9.1 Google will use any personal data provided by the
Participant in connection with the Programme (“Participant Personal Data”):
(a) to administer the Programme; and (b) to the extent that Participant
Personal Data is used in connection with payment of any Referral Fees under
this Agreement, for purposes of accounting, record-keeping and dispute
resolution for a period of ten (10) years following the date of payment.
9.2 The Participant will comply with data protection laws
applicable to any personal data collected by the Participant in relation to
Eligible Referrals and will ensure that the Participant has obtained all
consents required to permit any: (a) disclosure of such data to Google under
this Agreement; and (b) use of such data by Google to contact Eligible
Referrals in relation to completion of a Valid Transaction.

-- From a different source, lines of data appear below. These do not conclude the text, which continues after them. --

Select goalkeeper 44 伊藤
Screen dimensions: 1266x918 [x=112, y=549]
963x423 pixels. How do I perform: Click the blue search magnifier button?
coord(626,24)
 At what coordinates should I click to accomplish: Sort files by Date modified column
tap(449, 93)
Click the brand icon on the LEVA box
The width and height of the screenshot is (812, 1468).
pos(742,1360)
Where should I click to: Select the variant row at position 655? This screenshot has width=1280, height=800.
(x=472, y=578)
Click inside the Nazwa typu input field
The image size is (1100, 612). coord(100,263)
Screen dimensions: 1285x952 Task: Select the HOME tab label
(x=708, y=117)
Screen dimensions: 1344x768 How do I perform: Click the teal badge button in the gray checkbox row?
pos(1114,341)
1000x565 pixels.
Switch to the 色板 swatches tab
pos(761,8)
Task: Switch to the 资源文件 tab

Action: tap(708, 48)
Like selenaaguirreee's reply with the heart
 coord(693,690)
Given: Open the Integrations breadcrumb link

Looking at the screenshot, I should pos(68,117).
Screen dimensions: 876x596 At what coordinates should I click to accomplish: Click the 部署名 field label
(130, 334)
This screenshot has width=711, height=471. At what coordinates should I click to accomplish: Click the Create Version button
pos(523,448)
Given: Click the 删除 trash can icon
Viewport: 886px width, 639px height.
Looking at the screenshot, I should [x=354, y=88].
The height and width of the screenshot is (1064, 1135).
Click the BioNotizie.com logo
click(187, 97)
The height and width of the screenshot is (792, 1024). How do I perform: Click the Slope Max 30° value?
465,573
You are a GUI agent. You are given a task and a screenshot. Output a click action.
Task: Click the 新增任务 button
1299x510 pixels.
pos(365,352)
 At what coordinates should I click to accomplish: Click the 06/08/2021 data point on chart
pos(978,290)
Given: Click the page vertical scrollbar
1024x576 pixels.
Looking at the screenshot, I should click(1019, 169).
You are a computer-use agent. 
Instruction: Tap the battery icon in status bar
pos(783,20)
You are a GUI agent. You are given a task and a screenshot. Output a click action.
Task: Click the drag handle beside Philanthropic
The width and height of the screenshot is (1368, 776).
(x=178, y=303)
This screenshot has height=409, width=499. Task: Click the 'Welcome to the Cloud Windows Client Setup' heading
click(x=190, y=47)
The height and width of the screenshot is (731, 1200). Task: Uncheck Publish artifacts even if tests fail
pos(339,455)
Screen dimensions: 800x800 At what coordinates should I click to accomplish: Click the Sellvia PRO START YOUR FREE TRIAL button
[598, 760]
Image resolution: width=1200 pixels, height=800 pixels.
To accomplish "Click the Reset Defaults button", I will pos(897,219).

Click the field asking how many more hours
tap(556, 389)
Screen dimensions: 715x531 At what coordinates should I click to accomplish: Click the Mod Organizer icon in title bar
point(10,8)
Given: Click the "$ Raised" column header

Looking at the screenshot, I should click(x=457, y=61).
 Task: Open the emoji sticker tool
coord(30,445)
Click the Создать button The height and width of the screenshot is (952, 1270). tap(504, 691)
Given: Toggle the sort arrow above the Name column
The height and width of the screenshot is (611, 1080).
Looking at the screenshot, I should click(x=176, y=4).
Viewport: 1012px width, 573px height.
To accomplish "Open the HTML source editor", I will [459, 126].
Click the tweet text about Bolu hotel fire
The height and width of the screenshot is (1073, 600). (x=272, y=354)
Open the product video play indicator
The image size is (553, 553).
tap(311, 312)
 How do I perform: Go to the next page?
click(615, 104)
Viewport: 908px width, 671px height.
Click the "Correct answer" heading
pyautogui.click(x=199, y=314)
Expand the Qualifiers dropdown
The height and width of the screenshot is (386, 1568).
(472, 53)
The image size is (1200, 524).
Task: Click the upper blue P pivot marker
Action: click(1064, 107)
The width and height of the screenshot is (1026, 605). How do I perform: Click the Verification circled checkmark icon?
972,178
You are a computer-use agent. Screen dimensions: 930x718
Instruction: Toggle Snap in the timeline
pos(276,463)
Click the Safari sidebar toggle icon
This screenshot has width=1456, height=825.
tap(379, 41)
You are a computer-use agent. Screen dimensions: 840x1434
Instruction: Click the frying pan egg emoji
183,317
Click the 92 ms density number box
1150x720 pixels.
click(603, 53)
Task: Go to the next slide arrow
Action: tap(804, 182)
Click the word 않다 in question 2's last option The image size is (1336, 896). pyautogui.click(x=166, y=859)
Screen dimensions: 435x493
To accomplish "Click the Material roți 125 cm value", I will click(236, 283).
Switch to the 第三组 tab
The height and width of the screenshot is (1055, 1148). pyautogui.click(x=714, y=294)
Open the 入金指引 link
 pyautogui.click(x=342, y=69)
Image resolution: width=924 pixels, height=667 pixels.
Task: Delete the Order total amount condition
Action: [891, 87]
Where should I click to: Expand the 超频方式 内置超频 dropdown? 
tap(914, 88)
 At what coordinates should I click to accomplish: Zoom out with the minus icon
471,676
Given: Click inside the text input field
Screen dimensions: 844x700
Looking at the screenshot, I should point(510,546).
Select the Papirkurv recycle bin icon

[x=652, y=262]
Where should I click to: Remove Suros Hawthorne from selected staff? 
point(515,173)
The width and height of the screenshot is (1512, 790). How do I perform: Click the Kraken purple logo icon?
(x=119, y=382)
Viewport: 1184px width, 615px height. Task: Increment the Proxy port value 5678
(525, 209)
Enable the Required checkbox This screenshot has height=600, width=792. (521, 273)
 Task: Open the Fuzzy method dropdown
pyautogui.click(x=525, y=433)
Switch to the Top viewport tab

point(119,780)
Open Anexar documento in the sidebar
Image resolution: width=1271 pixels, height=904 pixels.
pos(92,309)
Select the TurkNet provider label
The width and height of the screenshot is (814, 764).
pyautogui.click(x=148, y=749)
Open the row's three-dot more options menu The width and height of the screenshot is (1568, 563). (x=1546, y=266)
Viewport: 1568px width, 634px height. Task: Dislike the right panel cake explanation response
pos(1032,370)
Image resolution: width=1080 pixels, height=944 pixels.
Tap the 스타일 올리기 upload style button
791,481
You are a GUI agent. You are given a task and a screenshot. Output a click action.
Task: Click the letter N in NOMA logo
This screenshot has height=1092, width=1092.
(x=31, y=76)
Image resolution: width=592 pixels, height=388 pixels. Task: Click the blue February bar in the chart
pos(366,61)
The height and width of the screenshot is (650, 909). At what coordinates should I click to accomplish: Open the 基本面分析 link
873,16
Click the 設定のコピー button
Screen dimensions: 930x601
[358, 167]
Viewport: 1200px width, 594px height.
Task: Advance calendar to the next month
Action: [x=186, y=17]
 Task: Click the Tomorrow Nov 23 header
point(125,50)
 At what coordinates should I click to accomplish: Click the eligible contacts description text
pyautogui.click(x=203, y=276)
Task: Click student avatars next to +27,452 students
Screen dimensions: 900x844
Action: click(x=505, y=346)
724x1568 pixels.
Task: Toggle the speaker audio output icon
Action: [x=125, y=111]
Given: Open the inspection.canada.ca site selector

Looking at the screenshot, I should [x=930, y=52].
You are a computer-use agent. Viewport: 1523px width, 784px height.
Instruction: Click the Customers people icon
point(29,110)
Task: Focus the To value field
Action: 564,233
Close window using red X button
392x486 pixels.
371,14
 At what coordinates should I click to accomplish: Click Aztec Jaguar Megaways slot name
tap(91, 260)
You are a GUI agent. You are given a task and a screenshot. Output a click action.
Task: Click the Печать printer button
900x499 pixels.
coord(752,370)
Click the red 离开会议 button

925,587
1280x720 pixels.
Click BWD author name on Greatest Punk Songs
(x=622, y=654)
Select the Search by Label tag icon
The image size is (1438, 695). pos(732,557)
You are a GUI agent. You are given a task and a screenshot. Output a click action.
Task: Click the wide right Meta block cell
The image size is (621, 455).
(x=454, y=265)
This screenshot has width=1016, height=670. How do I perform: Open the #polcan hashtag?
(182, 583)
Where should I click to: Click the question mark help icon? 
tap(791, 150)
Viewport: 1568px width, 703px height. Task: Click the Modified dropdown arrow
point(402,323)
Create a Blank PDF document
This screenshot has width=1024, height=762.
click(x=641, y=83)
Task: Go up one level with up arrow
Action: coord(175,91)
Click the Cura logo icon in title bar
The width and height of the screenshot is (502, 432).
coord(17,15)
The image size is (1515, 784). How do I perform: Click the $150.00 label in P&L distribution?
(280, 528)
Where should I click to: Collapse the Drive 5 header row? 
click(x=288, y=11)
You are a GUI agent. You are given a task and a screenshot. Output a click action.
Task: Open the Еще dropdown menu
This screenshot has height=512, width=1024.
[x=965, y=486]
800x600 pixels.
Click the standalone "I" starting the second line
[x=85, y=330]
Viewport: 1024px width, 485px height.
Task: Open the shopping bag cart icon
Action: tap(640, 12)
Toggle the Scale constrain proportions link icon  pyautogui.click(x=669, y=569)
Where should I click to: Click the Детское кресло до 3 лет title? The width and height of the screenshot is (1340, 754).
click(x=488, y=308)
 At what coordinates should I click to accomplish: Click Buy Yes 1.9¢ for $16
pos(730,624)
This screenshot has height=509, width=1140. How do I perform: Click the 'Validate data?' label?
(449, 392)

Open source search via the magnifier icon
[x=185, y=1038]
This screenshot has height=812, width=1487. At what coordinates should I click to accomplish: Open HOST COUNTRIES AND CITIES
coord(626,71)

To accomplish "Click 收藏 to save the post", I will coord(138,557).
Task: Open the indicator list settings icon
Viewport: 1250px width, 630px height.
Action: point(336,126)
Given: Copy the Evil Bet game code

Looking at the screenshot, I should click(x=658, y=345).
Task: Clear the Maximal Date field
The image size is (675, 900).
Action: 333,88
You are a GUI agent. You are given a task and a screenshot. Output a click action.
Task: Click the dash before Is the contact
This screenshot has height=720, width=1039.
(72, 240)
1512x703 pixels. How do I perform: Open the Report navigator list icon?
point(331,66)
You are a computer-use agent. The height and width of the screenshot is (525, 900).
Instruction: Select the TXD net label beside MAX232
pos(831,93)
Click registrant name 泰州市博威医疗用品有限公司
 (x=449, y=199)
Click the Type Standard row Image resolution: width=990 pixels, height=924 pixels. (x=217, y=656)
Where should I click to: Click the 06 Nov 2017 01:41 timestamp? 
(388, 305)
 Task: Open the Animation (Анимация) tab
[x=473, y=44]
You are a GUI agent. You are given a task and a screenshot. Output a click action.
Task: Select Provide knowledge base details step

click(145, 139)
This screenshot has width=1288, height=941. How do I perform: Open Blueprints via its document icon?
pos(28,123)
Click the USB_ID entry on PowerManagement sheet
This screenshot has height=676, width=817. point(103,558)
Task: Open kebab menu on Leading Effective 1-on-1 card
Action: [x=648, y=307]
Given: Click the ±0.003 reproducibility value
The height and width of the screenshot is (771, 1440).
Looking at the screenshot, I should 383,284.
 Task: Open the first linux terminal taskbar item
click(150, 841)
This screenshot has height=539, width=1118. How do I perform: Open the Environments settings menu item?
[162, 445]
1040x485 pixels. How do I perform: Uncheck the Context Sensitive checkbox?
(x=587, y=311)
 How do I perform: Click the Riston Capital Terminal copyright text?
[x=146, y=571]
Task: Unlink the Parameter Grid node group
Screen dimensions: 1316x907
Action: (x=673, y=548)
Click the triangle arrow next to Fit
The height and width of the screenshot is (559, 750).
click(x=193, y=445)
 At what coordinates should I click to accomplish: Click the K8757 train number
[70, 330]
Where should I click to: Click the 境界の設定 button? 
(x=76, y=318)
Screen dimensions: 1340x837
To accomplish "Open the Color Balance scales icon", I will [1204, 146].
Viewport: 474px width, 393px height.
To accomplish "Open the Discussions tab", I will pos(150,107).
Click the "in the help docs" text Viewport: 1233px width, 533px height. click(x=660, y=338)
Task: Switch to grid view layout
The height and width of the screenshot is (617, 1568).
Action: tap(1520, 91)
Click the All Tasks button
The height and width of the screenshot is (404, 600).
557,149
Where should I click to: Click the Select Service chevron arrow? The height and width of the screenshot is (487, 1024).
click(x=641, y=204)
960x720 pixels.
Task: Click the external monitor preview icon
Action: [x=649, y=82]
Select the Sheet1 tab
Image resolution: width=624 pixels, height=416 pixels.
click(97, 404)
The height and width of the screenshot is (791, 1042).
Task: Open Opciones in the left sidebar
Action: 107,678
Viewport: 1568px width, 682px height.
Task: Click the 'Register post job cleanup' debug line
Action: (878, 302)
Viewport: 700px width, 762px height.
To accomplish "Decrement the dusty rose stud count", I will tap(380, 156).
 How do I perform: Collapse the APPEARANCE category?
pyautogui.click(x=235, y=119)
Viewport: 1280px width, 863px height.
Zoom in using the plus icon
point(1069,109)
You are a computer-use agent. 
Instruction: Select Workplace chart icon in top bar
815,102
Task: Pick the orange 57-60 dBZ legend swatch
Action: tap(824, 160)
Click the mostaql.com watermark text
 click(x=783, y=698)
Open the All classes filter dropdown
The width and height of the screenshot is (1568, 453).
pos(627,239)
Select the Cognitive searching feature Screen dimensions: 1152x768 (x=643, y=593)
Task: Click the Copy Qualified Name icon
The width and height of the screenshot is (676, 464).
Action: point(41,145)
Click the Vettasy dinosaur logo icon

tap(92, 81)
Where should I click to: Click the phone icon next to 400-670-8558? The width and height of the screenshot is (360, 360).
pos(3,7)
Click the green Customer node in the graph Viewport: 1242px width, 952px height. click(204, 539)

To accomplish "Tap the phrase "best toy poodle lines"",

10. Modification of Terms. Google may, at any time and at
its sole discretion, change the following by written notice (email notice
permitted) to the Participant: (a) the terms of the Programme, this Agreement
or any Programme Guide; (b) the amount of or method of calculating Referral
Fees; (c) the requirements for Eligible Referrals or Valid Transactions; or
(d) the Customised URL, Incentives and/or Incentive Terms. If Google notifies
the Participant of an updated Customised URL, updated Incentives and/or
updated Incentive Terms, the Participant agrees that it will begin using, and
will be subject to, such updated URL, Incentives or Terms no later than 30
days after being notified of them. If Google notifies the Participant of a
change in the amount of or method of calculating the Referral Fees, or of any
changed requirements for Eligible Referrals or Valid Transactions (including
by introduction of, or change to, any Programme Guide), such changes will
only apply in relation to Eligible Referrals submitted and Valid Transactions
completed after the notice date (and any Referral Fees related to such
referrals and transactions).
11. Brand Features. Each party will own all right, title and
interest to that party’s trade names, trademarks, service marks, logos and
domain names (“Brand Feature(s)”). Subject to the terms of the Agreement,
Google grants to the Participant a non-exclusive, non-sub-licensable licence
to display Google’s Brand Features during the Term: (a) only to the extent
that Brand Features are provided by Google for use with the Programme, as
indicated through the Resource Portal; and (b) solely for the purpose of
promoting the Services. All use of Google Brand Features must comply with
Google’s then-current branding guidelines located at http://www.google.com/permissions/guidelines.html, as such URL
may be updated from time to time by Google. Google may revoke the licence
granted under this clause at any time, at its sole discretion, by written
notice (email notice permitted) to the Participant. Subject to the terms of
the Agreement, the Participant grants Google a non-exclusive and
non-sub-licensable licence to display the Participant’s Brand Features during
the Term solely for the purpose of marketing the Programme or as otherwise
mutually agreed upon (including via email).
12. Fees; Payment.
12.1 Referral Fees. Subject to the Participant’s compliance
with this Agreement and to the remainder of this Clause 12, Google will pay
the Participant a one-off referral fee (a “Referral Fee”) per individual end
user (but a maximum of 200 end users per calendar year) licensed to use the
Services for all or any part of the Fee Assessment Period as a result of a
Valid Transaction completed during the Term (each, a “Referred End User”).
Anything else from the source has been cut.